*WORK TASK*
Take each line of the records below that contains the string "Mission" and copy it.

==========

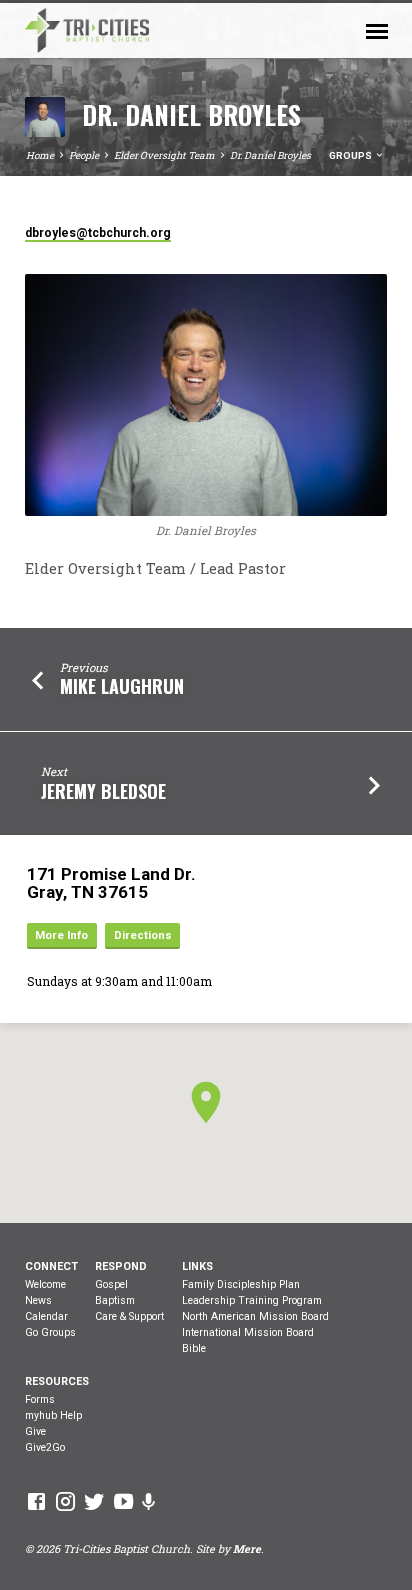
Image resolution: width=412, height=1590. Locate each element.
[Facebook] (36, 1501)
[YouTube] (123, 1501)
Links (197, 1266)
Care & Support (129, 1316)
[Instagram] (65, 1501)
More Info (61, 935)
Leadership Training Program (252, 1300)
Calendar (46, 1316)
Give (35, 1431)
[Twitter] (94, 1501)
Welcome (45, 1284)
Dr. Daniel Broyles (270, 155)
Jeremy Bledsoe (103, 791)
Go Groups (50, 1332)
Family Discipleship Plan (241, 1284)
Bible (194, 1348)
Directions (143, 935)
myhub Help (53, 1415)
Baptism (115, 1300)
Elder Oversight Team (164, 155)
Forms (40, 1399)
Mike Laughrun (122, 686)
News (38, 1300)
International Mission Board (248, 1332)
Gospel (111, 1284)
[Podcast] (149, 1501)
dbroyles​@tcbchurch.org (98, 233)
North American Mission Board (255, 1316)
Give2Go (45, 1447)
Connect (51, 1266)
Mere (247, 1549)
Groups (351, 155)
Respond (121, 1266)
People (84, 155)
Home (40, 155)
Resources (57, 1381)
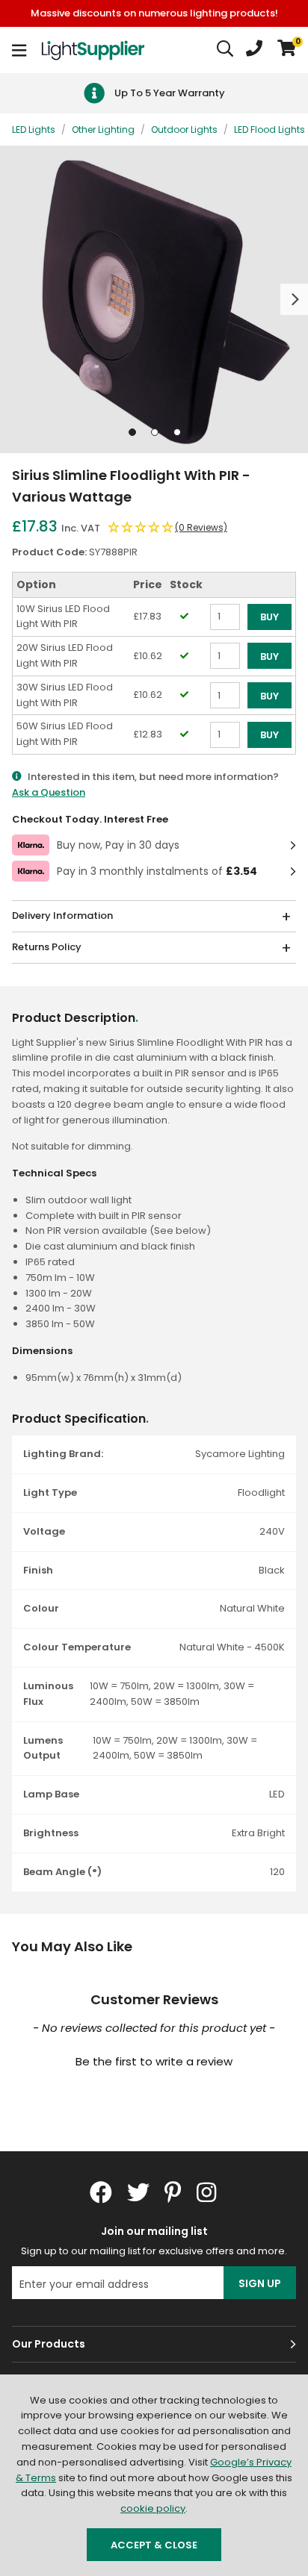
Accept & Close (154, 2545)
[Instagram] (208, 2192)
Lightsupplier (92, 50)
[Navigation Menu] (19, 50)
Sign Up (259, 2283)
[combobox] (226, 50)
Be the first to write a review (154, 2061)
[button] (286, 50)
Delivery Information (62, 915)
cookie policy (152, 2508)
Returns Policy (46, 947)
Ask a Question (48, 792)
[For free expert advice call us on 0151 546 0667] (254, 50)
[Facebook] (101, 2192)
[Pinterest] (173, 2192)
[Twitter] (138, 2192)
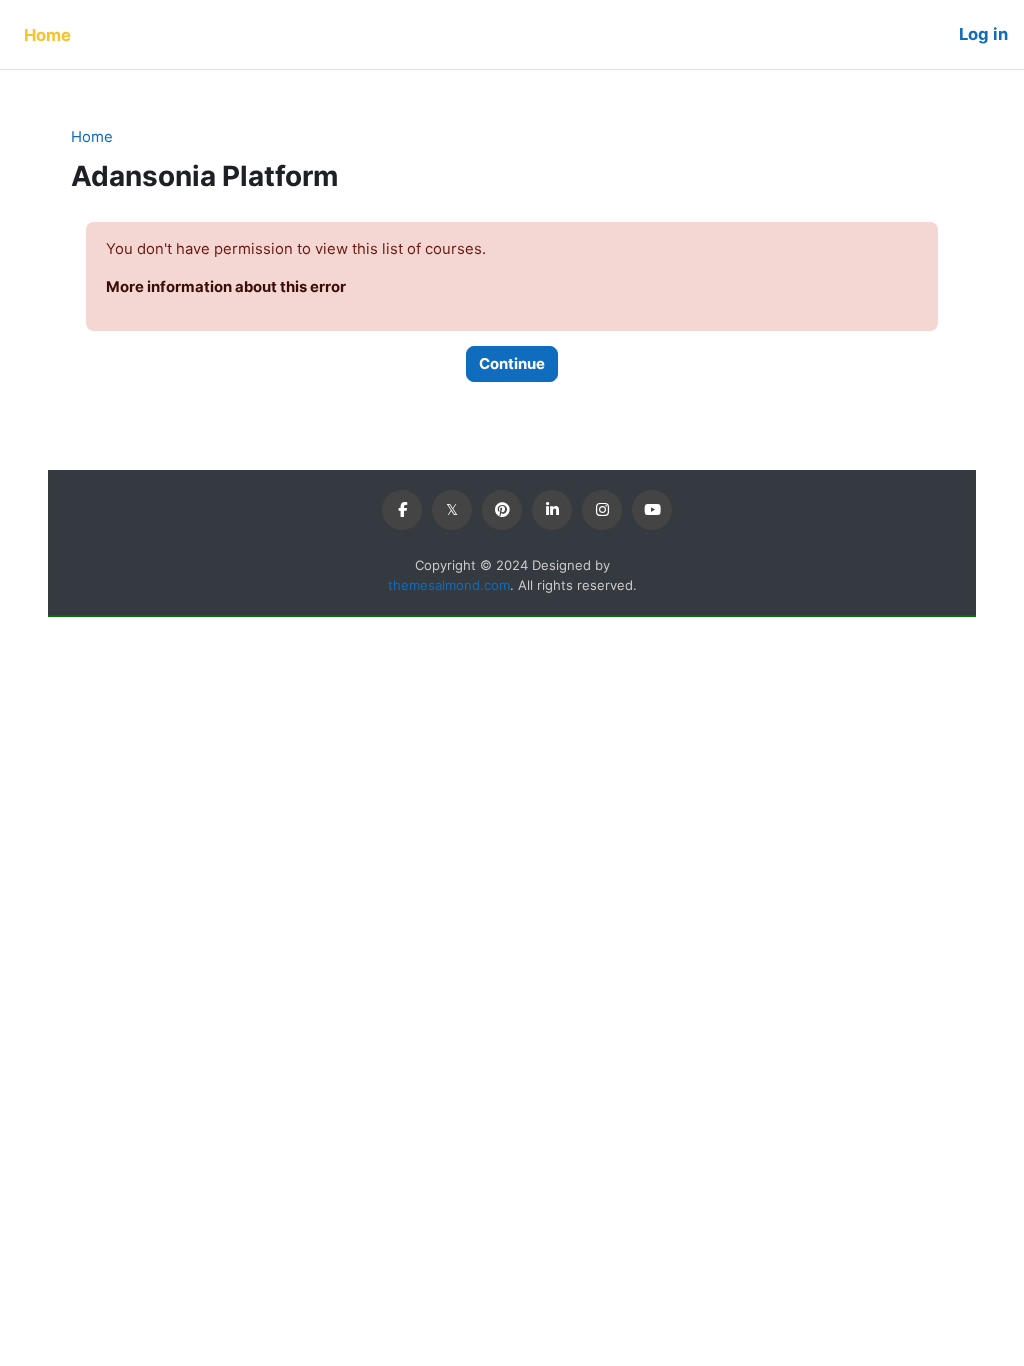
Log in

==========

*ANSWER FOR THE TASK*
International Mission Board (248, 1332)
North American Mission Board (255, 1316)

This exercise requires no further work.